That was a  Springboks team popular for its exciting backs. The next team, in 1931, was not nearly as popular but then that winter was a horrid one, as was the winter on 1960-61. The captain of the 1931-32 Springboks was the autocratic Bennie Osler, the man who invented the box kick and the grubber kick and made a speciality of the dropped goal. Ireland led 3-0 at half-time through a penalty by Larry McMahon but in the second half Morrie Zimerman and Frankie Waring scored tries  for an 8-3 win.

There was a new Springbok in that side, chosen at the age of 20 before he had played for Western Province, who would have a huge impact on South African rugby – Danie Craven, a national president from 1959 till his death in 1993.

The Springboks toured again in 1951-52, the first time after World War II. They were a wonderful team. Craven regarded them as the best Springbok team of all time and he had played for the Springboks throughout the 1930s when they ruled the rugby roost.

Michael Dowling of Ireland refereed the 44-0 Test and the next Test was in Dublin – an exciting match which the Springboks won 17-5 but which their captain Hennie Muller thought was the Test they came closest to losing on the tour as the Irish forwards got stuck in and the great Jackie Kyle used the strong wind to good effect in the first half. Scoring 11 points in the last 13 minutes made the victory look more comfortable than it really was. The Springboks scored four tries, two by flank Basie van Wyk.

The Springboks went again to Ireland in 1960, the fourth of its successive Grand Slam tours – this time a dour but brave side, battling  the weather and opponents intent on defence.

As in 1951 the Irish scored first in the 1960 Test, eight days before Christmas. Tom Kiernan kicked a penalty goal and that was the half-time score – 3-0. But early in the second half John Gainsford, a big centre with clever feet, levelled the scores with a try. The score stayed 3-3 till injury time as the Springboks could not breach the Irish defence. In injury time the Springboks put the ball into a scrum five yards from the Irish line. Ronnie Hill heeled, the Springboks held the ball and shoved Ireland back over their goal-line where Hugo van Zyl dropped on the ball for a try which Dick Lockyear converted.

The next time the two countries met on the rugby field was at Newlands on 13 May, 1961, 55 years and a few days ago.
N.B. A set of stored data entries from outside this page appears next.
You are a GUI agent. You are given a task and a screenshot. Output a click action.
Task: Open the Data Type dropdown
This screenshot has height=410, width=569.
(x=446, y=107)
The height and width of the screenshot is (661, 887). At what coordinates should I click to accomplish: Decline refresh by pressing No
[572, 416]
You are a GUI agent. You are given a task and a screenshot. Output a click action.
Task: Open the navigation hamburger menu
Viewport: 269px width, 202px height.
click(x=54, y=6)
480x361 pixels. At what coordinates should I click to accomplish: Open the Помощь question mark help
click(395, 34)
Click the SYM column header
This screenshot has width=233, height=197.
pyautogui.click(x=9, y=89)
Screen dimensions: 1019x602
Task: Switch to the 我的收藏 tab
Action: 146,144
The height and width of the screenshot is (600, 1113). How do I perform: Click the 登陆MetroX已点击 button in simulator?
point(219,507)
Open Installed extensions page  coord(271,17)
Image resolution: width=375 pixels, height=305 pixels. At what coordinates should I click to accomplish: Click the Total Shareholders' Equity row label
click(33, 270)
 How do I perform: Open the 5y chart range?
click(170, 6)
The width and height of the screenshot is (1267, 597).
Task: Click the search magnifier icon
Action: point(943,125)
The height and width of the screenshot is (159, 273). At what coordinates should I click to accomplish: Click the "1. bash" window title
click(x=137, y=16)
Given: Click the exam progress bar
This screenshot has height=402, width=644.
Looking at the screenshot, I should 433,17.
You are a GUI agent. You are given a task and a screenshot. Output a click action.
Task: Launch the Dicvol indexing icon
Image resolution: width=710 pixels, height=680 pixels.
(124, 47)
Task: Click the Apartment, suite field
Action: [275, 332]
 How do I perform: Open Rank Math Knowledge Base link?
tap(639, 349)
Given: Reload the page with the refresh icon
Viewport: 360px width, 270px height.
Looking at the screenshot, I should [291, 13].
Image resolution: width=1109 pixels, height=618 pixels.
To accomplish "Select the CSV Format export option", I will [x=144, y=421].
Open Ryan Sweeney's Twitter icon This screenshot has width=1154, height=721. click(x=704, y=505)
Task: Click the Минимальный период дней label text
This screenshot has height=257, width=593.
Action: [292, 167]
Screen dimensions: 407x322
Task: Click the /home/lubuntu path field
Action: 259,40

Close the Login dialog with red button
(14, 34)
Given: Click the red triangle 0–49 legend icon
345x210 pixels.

If you went to Mullingar in the 1970s you may well have met a friendly man whose biggest boast was "I'm the only man in Mullingar who's been to South Africa." He was Tom Cleary, the understudy to Andy Mulligan as a scrumhalf in Ronnie Dawson's side, the first of four Irish teams to play in South Africa, not counting the 2016 side.

That team played four matches on its tour, the first the Test at Newlands. There were four Van Zyls in the Springbok  team – wings Ben-Piet and Hennie, flank Hugo and lock Piet. Ben-Piet and Colin Greenwood each scored two tries and the great Doug Hopwood the fifth as South Africa won 24-8.

Twenty years passed before South Africa were again victorious over Ireland, 20 difficult years as most of the world found apartheid increasingly unacceptable. The next time they again met Ireland in South Africa was in 1981 and again it was at Newlands. The Springboks won 23-15 and they won again the only other time they played at Newlands, 26-17 in 2004.

Ireland have yet to win in South Africa but history is there for the making.